>> BEGIN Material
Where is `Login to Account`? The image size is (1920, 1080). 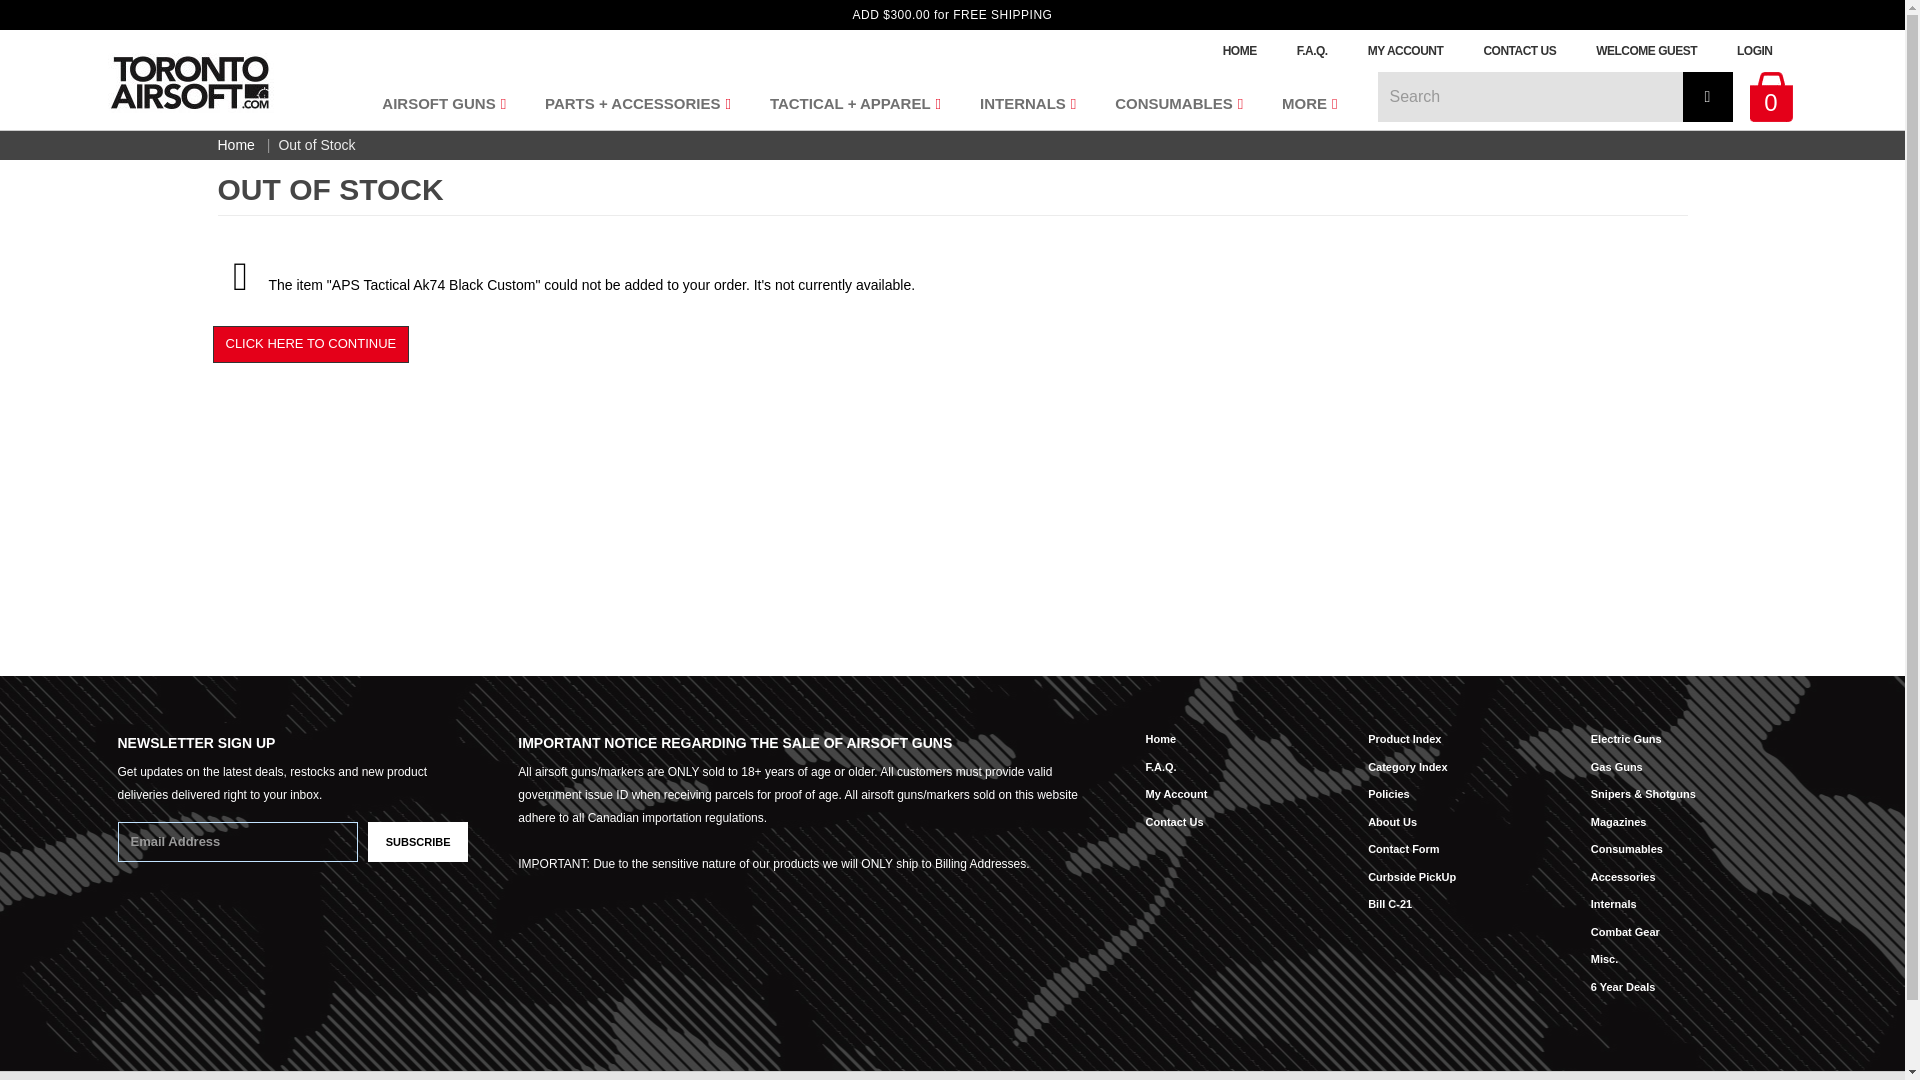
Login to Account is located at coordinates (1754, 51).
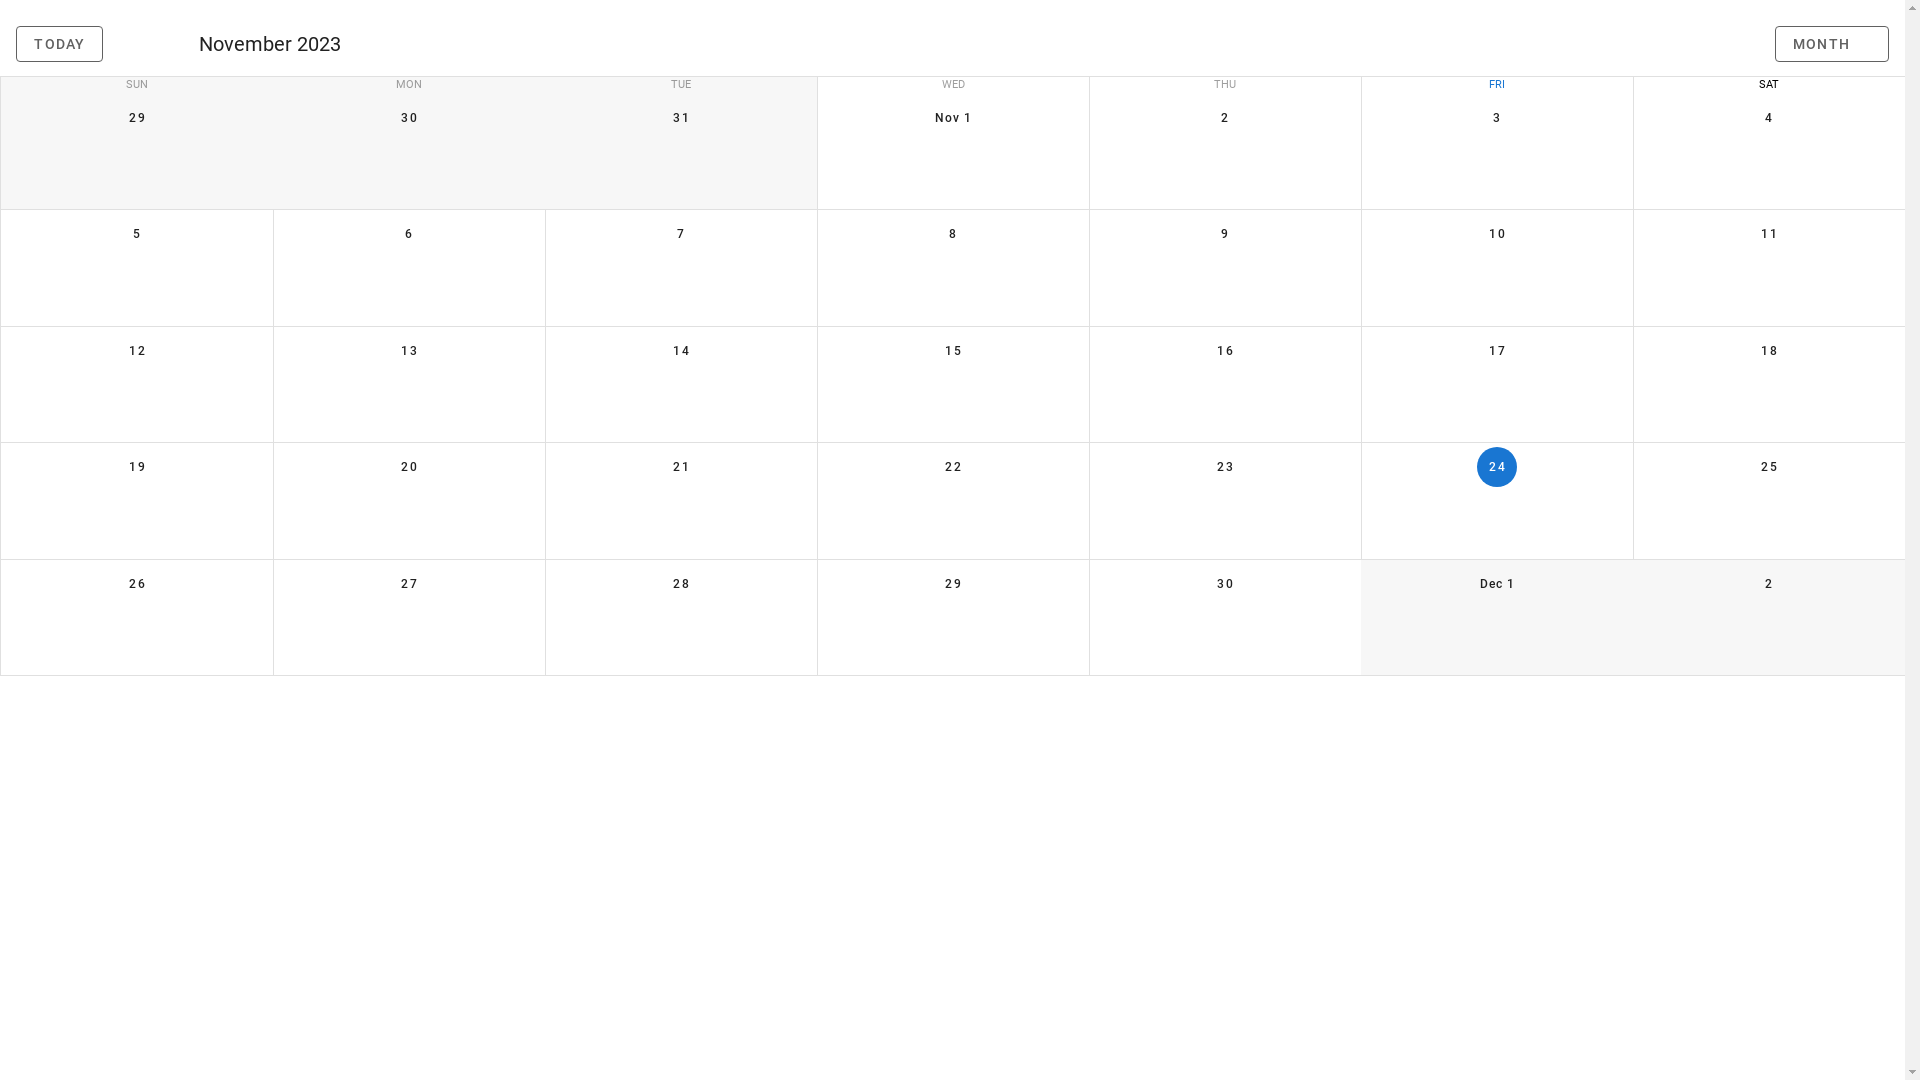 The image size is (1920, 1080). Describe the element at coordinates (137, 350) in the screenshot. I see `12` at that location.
>> END Material
>> BEGIN Material
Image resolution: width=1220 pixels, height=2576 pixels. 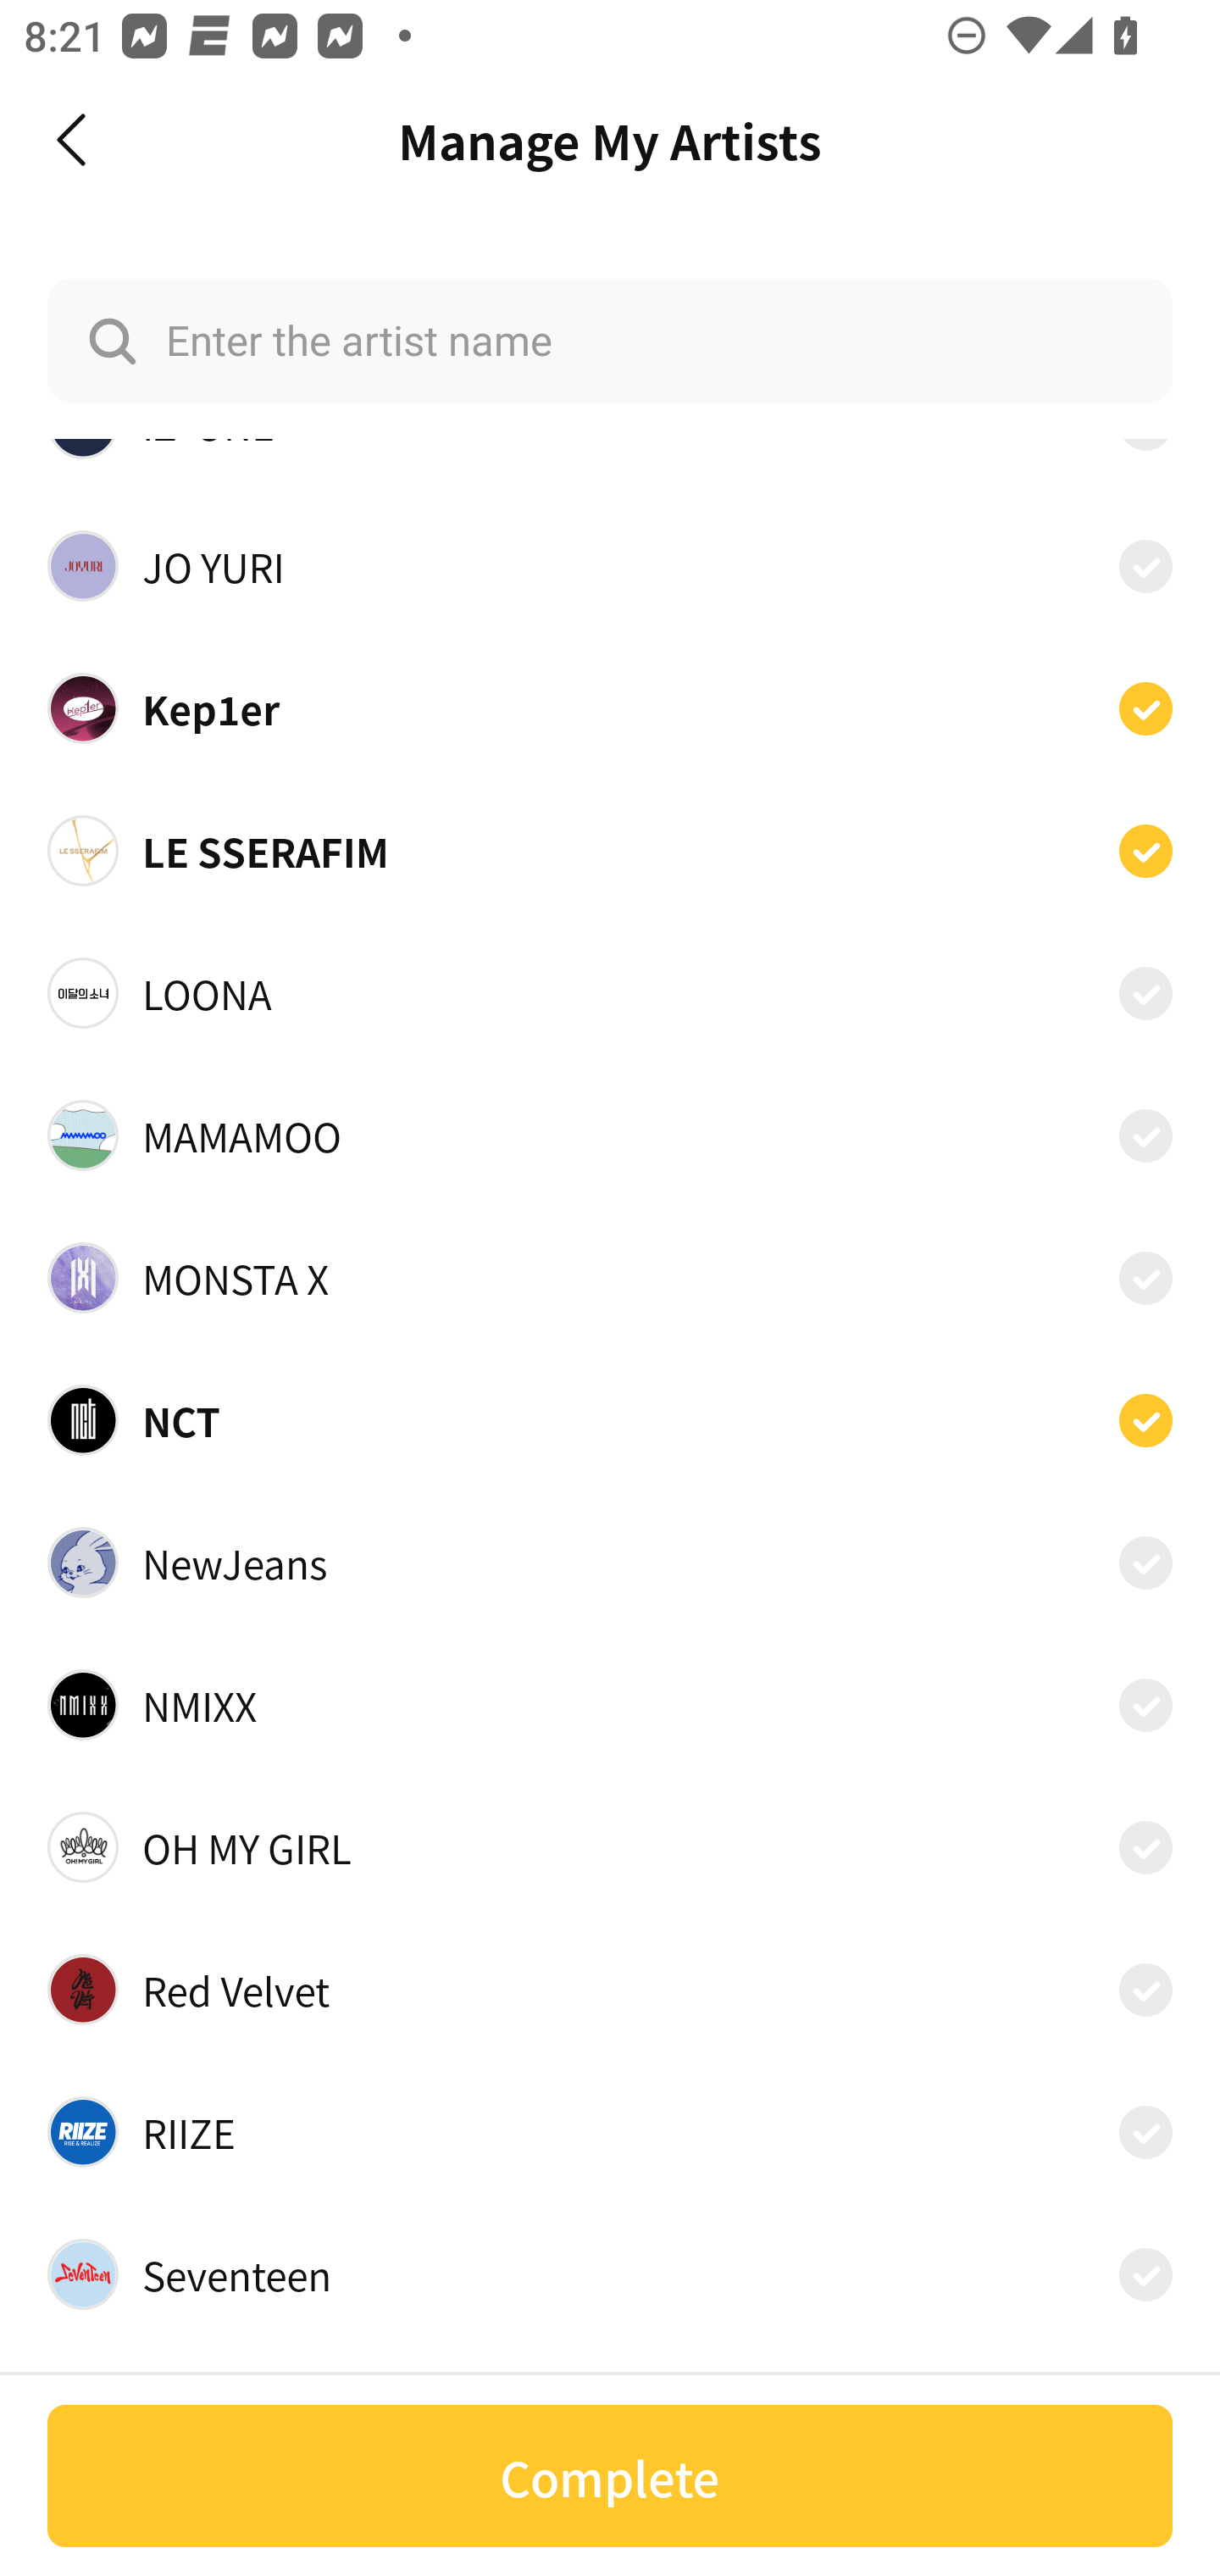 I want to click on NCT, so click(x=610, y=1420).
>> END Material
>> BEGIN Material
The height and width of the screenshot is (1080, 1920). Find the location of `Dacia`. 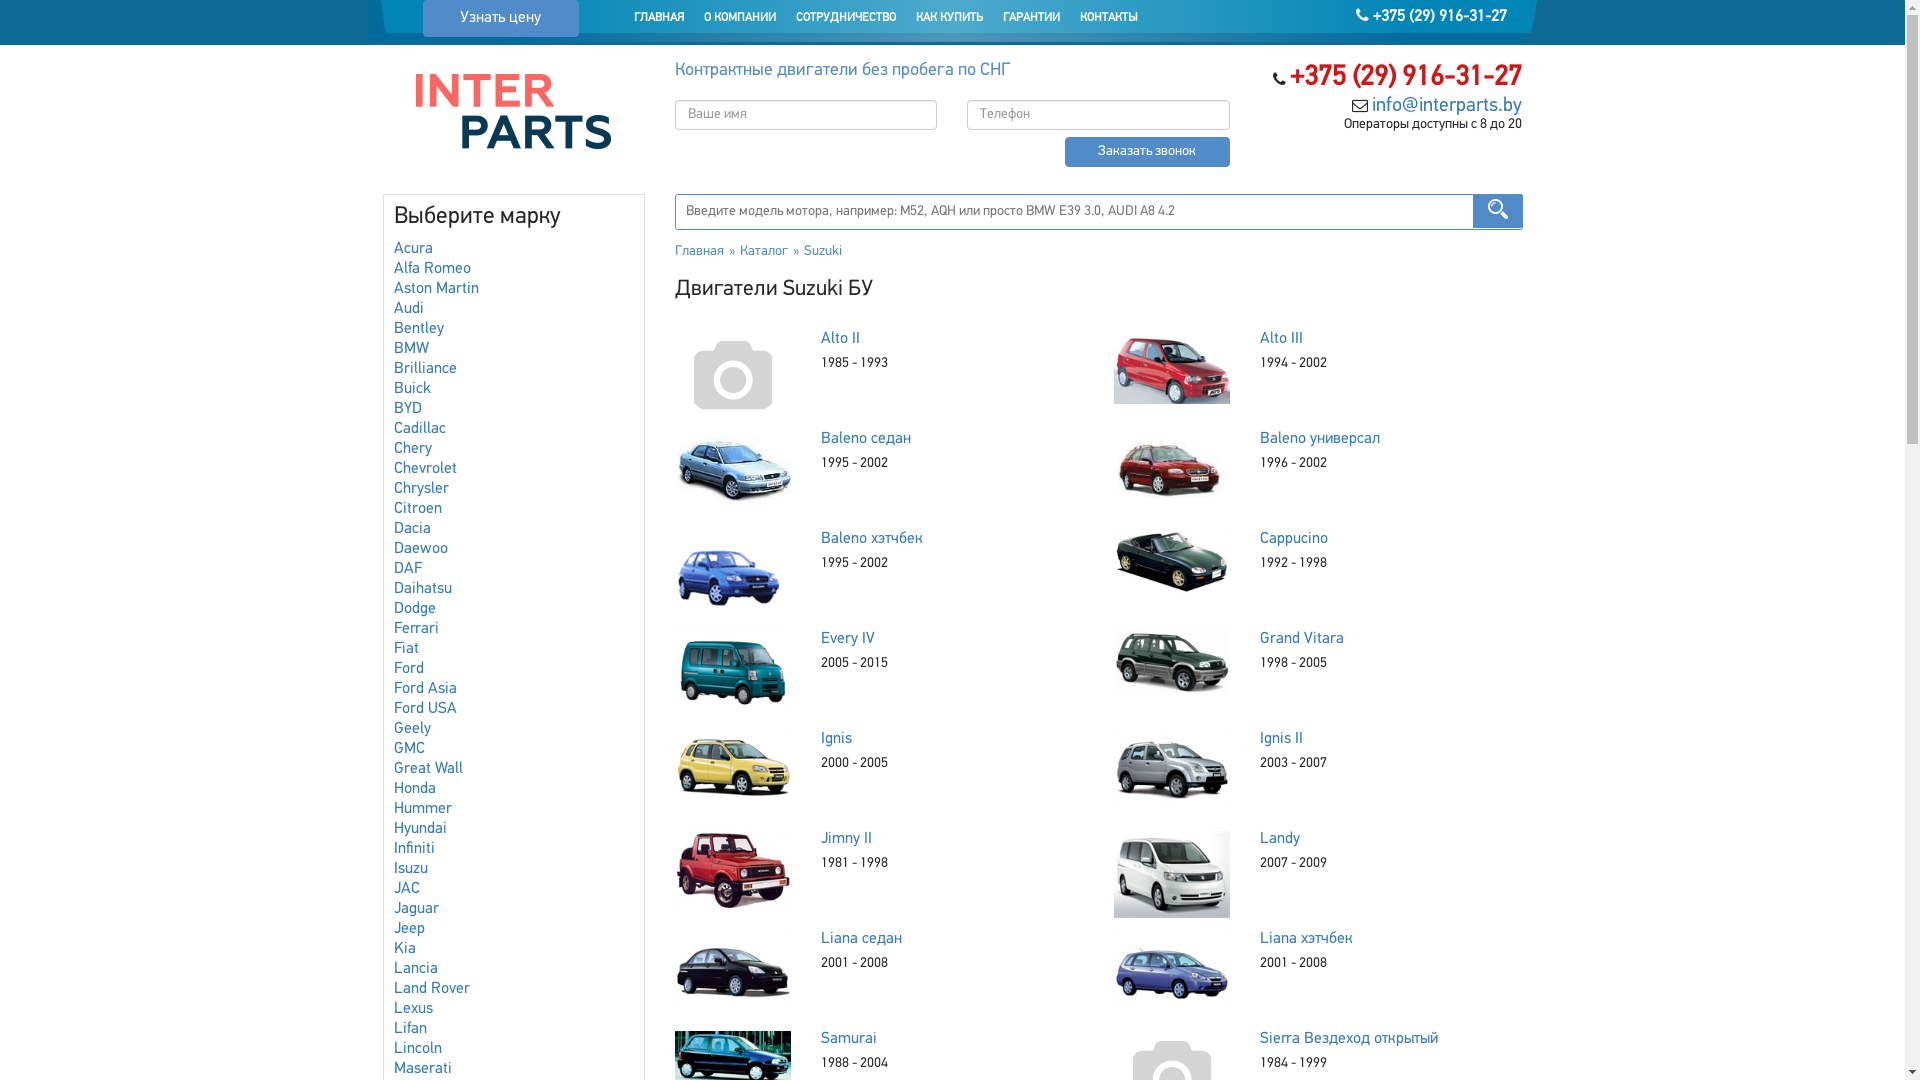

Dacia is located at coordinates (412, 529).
>> END Material
# [What to do]
Please format the lines starting at the one containing "The height and" and ending at the one containing "Dacia is located at coordinates (412, 529)." as a two-column CSV with the headers input and output, one row per pair. Put each field in quotation marks, replace any line breaks with spaces, and leave the pictures out.

# [Completed task]
input,output
"The height and width of the screenshot is (1080, 1920). Find the location of `Dacia`.","Dacia is located at coordinates (412, 529)."